Commencement 2025: Family inspiration propels nursing graduate’s career

KINGSTON, R.I. — May 5, 2025 — Darciah “Darcy” Costa was a high school student when her grandmother, Margarida, was nearing the end of her life in a nursing home after having lived for years with dementia. Costa, who helped care for her grandmother throughout her illness, witnessed a simple but profound interaction between Margarida and her nurses that left a lasting impression on the young student, and ultimately shaped the direction her future would lead.
“My grandma loved, loved tea, specifically black tea, and specifically Tetley black tea,” Costa said, noting the nursing home where her grandmother lived was under COVID-19 restrictions at the time. “That’s not the tea they normally had at the facility, but the nurses always made sure to have that specific brand for her. Every time she drank some, you could see a little of her coming back. I like those little details of nursing, trying to see the little things that make people feel more like themselves at a time when they feel detached from themselves. Seeing the nurses, especially during the end of life, and how they treated her as a holistic person, really spoke to me. I wanted to do something similar for other people.”
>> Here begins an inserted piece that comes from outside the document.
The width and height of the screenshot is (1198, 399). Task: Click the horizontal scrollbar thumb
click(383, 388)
It wasn’t Costa’s first introduction to nursing, as her mother, a cardiac care nurse, initially showed her what a dedication to health care looks like. Seeing that dedication in action with her “Vovo” in the nursing home reinforced Costa’s desire to follow in her mother’s footsteps. “Not only did they approach her with patience and kindness, but they tried to bring more of herself out, especially as she was losing more of herself as the disease progressed,” Costa said. “So that really spoke to me and drove me to look into nursing.”
Once her career direction was established, Costa set about deciding where to pursue her studies upon graduating from Bishop Feehan High School in Attleboro, Massachusetts. Originally planning to seek in-state tuition in her native Massachusetts, Costa again looked to follow her mother’s footsteps, heading to Kingston to visit the University of Rhode Island, where her mother studied in the College of Nursing. Costa’s visit to the Kingston Campus and the support she received from the University after being named a Ryan Scholar—which provides a full scholarship for exceptional students—convinced Costa this was the place for her.
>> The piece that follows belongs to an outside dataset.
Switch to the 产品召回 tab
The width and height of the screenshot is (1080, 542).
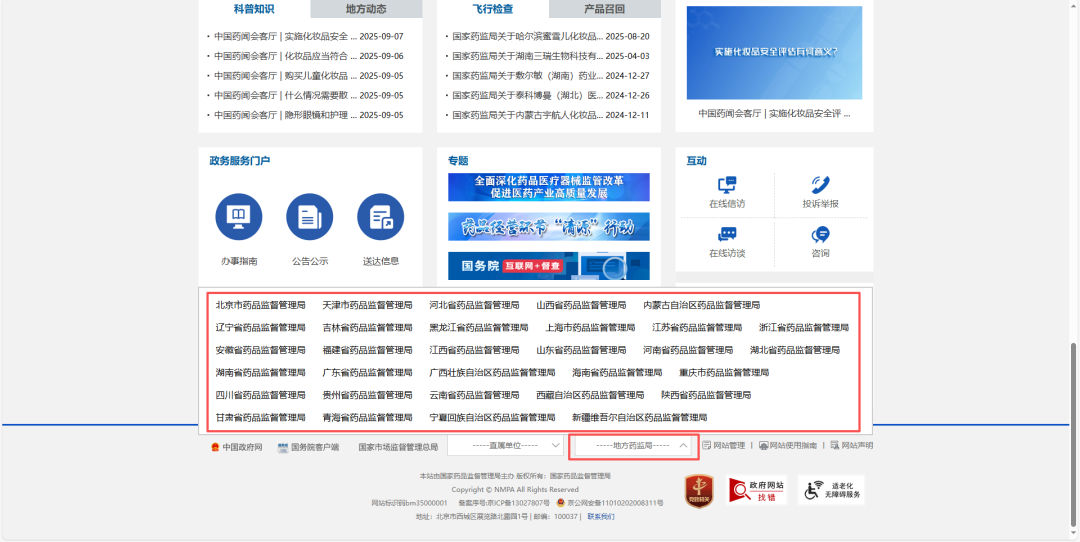pyautogui.click(x=604, y=9)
“It’s very community based, which helps with making connections and friendships, but also with networking and finding mentors,” Costa said. “I found that URI fosters that atmosphere so well. That was something I wanted to emphasize for my college career—having a lot of different inspirations and opportunities.”
Costa has taken full advantage of those opportunities, excelling in the classroom and the lab, and gaining experience from the interdisciplinary clinical rotations that are part of the college’s curriculum. Having worked in multiple departments in several facilities—including Rhode Island Hospital, Hasbro Children’s Hospital, Bradley Hospital and Women & Infants Hospital—Costa developed an interest in cardiac care nursing, as well as labor and delivery after witnessing a live birth. She has also taken part in research projects with Professor Susan Desanto-Madeya and Assistant Professor Erica Liebermann, with whom she studied national HPV vaccination rates and the barriers that may lower those rates, research she presented at the Eastern Nursing Research Society’s annual conference in April.
Costa’s exemplary efforts were rewarded with the College of Nursing’s 2025 Academic Excellence Award, an honor she attributes not only to her hard work and the dedication of the college’s professors, but also to a decision she made early in her college career to step outside her comfort zone and put herself front-and-center before visitors as a campus tour guide.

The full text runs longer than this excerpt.